The print statement provides an overview of the emulator specifications, which refer to the global part, and correlation structure, which refers to the local part (see Section 2.3 for the distinction between the global and local part of an emulator):

  • Active variables: these are the variables that have the most explanatory power for the chosen output.

  • Basis Functions: these are the functions composing the vector \(g(x)\). Note that, since by default emulator_from_data uses quadratic regression for the global part of the emulator, the list of basis functions contains not only the active variables but also products of them.

  • First and second order specifications for \(\xi\) and \(u(x)\). Note that by default emulator_from_data assumes that the regression surface is known and its coefficients are fixed.
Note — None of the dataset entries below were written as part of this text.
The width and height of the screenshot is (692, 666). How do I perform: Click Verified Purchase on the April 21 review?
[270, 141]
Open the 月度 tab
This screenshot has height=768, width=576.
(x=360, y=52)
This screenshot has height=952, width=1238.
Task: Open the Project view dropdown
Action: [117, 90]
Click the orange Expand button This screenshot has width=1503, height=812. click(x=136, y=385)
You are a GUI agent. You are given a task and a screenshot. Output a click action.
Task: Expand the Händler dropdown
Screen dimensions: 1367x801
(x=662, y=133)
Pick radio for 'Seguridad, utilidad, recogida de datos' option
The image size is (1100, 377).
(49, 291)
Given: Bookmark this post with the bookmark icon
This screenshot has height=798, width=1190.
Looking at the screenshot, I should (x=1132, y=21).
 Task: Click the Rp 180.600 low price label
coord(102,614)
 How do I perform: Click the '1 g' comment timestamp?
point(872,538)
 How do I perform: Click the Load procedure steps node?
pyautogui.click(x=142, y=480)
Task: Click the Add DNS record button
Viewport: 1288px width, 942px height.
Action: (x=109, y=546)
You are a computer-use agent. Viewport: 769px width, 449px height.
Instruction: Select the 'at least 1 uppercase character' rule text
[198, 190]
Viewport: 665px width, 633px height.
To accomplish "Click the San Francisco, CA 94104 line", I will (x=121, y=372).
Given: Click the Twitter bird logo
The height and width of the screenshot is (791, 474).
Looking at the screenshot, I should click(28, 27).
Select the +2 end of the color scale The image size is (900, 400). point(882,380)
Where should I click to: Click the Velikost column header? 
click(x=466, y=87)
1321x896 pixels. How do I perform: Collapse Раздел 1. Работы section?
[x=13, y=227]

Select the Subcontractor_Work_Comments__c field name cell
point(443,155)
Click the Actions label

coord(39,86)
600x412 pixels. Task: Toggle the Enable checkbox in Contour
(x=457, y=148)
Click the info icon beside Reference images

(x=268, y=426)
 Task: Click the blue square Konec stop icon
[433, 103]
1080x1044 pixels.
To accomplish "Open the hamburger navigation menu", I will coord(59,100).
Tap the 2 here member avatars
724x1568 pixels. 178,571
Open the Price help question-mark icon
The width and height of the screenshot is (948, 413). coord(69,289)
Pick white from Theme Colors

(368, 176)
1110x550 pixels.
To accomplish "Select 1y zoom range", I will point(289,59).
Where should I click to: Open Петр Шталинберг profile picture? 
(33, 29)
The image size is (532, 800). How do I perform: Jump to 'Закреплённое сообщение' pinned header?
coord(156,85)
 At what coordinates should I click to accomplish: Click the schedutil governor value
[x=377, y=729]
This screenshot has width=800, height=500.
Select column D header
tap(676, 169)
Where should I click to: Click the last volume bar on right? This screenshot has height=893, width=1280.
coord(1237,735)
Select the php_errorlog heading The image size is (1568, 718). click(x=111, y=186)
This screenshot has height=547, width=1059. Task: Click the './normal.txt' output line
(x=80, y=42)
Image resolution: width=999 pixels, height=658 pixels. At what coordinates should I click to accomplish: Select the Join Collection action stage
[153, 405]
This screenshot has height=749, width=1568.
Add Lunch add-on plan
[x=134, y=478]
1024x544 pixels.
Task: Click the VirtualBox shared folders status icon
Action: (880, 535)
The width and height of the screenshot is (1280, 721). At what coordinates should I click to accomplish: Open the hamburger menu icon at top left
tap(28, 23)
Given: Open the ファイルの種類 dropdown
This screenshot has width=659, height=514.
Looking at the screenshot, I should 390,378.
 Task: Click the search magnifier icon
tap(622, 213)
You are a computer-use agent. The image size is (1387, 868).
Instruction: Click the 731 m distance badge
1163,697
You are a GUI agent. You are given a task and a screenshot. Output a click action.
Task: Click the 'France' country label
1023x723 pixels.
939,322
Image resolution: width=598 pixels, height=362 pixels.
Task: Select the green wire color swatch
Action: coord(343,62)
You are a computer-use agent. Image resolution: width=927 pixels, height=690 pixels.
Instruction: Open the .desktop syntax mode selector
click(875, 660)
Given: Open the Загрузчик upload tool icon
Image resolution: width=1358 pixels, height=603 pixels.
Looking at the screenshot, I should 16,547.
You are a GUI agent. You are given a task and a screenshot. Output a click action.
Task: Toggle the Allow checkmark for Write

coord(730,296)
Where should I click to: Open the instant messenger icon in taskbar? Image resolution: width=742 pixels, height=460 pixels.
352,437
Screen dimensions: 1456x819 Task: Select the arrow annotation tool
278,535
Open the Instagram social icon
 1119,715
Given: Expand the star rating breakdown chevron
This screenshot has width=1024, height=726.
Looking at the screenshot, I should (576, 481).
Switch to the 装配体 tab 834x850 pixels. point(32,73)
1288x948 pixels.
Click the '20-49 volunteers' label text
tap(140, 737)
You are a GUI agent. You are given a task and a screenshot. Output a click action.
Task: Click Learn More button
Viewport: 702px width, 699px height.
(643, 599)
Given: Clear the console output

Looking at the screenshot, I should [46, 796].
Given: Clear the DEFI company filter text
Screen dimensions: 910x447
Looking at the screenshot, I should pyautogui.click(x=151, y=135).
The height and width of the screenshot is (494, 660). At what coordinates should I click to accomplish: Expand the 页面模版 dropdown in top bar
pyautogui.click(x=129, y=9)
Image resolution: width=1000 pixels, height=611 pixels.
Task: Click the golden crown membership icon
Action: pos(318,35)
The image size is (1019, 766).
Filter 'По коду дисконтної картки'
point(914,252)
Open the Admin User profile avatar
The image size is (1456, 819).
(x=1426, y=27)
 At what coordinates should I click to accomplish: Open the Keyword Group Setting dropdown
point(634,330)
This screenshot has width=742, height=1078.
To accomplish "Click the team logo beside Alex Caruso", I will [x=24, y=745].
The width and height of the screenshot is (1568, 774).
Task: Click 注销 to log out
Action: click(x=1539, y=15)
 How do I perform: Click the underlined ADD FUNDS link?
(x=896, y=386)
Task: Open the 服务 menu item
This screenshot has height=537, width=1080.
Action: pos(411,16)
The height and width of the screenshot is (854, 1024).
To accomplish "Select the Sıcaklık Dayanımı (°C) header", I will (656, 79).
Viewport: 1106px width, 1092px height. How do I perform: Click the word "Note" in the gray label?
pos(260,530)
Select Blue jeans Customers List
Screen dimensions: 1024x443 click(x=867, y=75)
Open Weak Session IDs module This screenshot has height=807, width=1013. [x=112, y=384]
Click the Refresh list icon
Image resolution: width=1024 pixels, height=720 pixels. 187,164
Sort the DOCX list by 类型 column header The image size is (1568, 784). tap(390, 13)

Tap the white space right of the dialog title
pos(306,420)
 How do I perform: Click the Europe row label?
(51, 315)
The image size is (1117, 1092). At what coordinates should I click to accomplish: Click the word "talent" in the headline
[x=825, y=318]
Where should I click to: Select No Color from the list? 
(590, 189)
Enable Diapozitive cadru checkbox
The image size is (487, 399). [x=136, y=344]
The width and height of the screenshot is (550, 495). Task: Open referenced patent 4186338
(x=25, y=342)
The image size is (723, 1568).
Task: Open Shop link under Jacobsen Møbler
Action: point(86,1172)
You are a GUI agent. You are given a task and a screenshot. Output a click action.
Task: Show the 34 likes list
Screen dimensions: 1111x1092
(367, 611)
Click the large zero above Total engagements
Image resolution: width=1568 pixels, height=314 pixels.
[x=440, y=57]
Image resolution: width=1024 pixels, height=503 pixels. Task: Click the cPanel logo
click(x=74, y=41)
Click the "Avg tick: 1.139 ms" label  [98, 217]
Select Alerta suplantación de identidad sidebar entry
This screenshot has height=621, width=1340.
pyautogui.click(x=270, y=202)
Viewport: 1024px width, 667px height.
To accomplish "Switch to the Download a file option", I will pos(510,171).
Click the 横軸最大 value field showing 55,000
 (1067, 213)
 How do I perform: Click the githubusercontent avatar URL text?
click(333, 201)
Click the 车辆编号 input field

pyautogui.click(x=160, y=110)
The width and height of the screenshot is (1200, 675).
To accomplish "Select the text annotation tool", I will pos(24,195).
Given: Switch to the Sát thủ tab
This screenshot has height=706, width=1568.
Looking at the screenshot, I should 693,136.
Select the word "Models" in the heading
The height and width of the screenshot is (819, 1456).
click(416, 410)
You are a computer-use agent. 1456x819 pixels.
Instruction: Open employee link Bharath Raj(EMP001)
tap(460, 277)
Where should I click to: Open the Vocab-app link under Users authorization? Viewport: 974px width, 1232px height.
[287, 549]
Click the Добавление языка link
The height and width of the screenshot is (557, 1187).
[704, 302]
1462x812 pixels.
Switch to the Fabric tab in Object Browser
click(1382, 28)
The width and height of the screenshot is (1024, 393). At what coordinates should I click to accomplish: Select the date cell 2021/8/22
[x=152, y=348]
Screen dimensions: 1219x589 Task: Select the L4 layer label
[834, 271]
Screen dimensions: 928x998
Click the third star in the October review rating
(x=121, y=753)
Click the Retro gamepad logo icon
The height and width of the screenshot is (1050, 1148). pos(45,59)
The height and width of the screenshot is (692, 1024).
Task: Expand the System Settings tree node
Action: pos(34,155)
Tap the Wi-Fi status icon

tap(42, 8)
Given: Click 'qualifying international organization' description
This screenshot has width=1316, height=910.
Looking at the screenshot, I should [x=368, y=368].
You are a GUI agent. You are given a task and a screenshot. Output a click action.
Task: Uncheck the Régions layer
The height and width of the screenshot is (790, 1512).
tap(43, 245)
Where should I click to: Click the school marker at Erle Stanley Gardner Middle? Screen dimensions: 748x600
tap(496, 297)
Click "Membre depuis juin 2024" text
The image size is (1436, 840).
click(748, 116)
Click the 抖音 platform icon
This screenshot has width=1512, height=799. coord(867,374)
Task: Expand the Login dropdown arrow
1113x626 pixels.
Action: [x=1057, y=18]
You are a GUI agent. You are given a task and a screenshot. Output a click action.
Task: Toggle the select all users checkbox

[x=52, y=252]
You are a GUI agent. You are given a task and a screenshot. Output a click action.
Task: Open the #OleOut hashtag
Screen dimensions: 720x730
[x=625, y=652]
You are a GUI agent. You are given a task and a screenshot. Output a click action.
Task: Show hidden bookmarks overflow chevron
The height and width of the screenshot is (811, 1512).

This explains why Regression Surface Variance and Mixed Covariance (which shows the covariance of \(\xi\) and \(u(x)\)) are both zero. The term Variance refers to \(\sigma^2\) in \(u(x)\).

We can also plot the emulators to see how they represent the output space: the emulator_plot function does this for emulator expectation (default option), variance, standard deviation, and implausibility. The emulator expectation plots show the structure of the regression surface, which is at most quadratic in its parameters, through a 2D slice of the input space.

emulator_plot(ems_wave1$R200, params = c('beta1', 'gamma'))

Here for each pair \((\bar \beta_1,\bar \gamma)\) the plot shows the expected value produced by the emulator ems_wave1$R200 at the parameter set having \(\beta_1=\bar \beta_1\), \(\gamma=\bar \gamma\) and all other parameters equal to their mid-range value (the ranges of parameters are those that were passed to emulator_from_data to train ems_wave1).

Looking at what variables are active for different emulators is often an instructive exercise. The code below produces a plot that shows all dependencies at once.

plot_actives(ems_wave1)

From this table, we can immediately see that mu is inactive for most outputs, while beta1, beta2, epsilon, alpha, gamma are active for most outputs. We also see that beta3 tends to be active for outputs at later times and inactive for outputs at earlier times, as one would expect. Note that beta3 is active for R100: even if this is not necessarily what we would have expected, this is not a problem. This is because emulators make use both of the regression hypersurface and of weakly stationary processes to account for differences between the model output and the regression surface. In particular, we should not expect the regression surface to be able to perfectly capture the model output’s behaviour.

As mentioned above, emulator_plot can also plot the variance of a given emulator:

emulator_plot(ems_wave1$R200, plot_type = 'var', params = c('beta1', 'gamma'))

This plot shows the presence of a training point (purple-blue area on the right) close to the chosen slice of the input space. The purple-blue area indicates that the variance is low when we are close to the training point, which is in accordance with our expectation.